- [Required task]:
Output the entries below as a Markdown table with two columns, Row and Line. Number each line in Row, put its text in Line, and leave out blank lines.

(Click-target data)
______________________________

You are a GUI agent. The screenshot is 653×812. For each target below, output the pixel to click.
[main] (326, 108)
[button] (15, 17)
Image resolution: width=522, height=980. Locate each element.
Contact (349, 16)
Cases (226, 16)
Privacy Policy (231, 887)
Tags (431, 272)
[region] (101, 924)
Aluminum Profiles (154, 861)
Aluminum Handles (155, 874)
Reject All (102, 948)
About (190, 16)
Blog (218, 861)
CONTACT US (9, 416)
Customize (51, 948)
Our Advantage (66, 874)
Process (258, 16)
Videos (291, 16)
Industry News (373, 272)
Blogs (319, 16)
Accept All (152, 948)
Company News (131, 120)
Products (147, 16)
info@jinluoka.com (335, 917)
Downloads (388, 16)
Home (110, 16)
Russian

______________________________

- [Exercise result]:
| Row | Line |
|---|---|
| 1 | You are a GUI agent. The screenshot is 653×812. For each target below, output the pixel to click. |
| 2 | [main] (326, 108) |
| 3 | [button] (15, 17) |
| 4 | Image resolution: width=522, height=980. Locate each element. |
| 5 | Contact (349, 16) |
| 6 | Cases (226, 16) |
| 7 | Privacy Policy (231, 887) |
| 8 | Tags (431, 272) |
| 9 | [region] (101, 924) |
| 10 | Aluminum Profiles (154, 861) |
| 11 | Aluminum Handles (155, 874) |
| 12 | Reject All (102, 948) |
| 13 | About (190, 16) |
| 14 | Blog (218, 861) |
| 15 | CONTACT US (9, 416) |
| 16 | Customize (51, 948) |
| 17 | Our Advantage (66, 874) |
| 18 | Process (258, 16) |
| 19 | Videos (291, 16) |
| 20 | Industry News (373, 272) |
| 21 | Blogs (319, 16) |
| 22 | Accept All (152, 948) |
| 23 | Company News (131, 120) |
| 24 | Products (147, 16) |
| 25 | info@jinluoka.com (335, 917) |
| 26 | Downloads (388, 16) |
| 27 | Home (110, 16) |
| 28 | Russian |